─── ITEMS
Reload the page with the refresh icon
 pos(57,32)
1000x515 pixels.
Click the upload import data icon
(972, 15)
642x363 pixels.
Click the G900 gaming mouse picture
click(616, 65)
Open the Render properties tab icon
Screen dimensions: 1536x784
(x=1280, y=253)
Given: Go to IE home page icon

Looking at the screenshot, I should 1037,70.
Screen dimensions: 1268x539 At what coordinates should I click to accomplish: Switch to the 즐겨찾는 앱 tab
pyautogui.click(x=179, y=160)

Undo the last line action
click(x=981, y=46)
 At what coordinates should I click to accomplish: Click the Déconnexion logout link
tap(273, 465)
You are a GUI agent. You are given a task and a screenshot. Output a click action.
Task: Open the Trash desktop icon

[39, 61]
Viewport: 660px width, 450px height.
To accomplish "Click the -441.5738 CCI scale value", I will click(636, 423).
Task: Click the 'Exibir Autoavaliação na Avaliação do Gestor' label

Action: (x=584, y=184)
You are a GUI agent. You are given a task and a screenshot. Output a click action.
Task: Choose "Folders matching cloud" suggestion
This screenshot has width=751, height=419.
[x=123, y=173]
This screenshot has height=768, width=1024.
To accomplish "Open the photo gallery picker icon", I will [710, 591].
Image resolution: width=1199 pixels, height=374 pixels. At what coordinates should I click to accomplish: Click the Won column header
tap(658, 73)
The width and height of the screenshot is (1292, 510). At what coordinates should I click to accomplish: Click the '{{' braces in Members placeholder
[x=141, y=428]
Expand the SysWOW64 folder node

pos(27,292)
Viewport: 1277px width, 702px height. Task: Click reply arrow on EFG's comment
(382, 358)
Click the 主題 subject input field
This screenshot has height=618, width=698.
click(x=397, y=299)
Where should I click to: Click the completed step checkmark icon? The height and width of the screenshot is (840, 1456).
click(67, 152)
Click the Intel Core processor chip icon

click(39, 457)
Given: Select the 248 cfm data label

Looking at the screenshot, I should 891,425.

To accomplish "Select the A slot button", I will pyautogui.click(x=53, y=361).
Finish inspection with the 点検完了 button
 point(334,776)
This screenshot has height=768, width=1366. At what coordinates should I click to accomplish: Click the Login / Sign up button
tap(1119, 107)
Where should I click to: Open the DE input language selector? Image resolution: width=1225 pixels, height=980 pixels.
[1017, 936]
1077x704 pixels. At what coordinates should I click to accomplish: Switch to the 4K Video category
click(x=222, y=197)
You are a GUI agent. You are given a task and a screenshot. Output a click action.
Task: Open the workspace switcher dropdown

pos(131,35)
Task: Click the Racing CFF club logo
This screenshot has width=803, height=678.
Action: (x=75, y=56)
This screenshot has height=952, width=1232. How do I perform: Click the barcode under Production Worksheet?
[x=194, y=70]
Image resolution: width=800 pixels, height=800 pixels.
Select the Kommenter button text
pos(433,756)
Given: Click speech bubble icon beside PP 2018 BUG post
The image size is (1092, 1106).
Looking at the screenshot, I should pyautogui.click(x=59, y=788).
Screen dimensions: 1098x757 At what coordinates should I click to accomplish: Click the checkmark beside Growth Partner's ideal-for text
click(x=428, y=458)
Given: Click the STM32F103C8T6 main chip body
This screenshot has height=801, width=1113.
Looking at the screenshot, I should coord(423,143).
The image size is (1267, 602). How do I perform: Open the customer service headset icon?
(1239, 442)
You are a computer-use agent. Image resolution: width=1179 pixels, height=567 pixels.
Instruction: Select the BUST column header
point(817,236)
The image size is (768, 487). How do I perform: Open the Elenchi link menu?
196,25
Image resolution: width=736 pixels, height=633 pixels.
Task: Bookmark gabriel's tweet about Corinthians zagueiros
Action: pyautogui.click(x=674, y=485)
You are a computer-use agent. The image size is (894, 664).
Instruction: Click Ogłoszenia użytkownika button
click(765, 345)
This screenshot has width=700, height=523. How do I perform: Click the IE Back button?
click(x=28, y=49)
──────
**WHAT THE EXERCISE ASKS**
Update the data between the line containing "Given: Select the 248 cfm data label" and the line containing "Action: (x=75, y=56)", inclusive, replacing "dropdown" with "menu" and leaving everything else unchanged. Give only those lines.

**ANSWER TO THIS TASK**
Given: Select the 248 cfm data label

Looking at the screenshot, I should 891,425.

To accomplish "Select the A slot button", I will pyautogui.click(x=53, y=361).
Finish inspection with the 点検完了 button
 point(334,776)
This screenshot has height=768, width=1366. At what coordinates should I click to accomplish: Click the Login / Sign up button
tap(1119, 107)
Where should I click to: Open the DE input language selector? Image resolution: width=1225 pixels, height=980 pixels.
[1017, 936]
1077x704 pixels. At what coordinates should I click to accomplish: Switch to the 4K Video category
click(x=222, y=197)
You are a GUI agent. You are given a task and a screenshot. Output a click action.
Task: Open the workspace switcher menu

pos(131,35)
Task: Click the Racing CFF club logo
This screenshot has width=803, height=678.
Action: (x=75, y=56)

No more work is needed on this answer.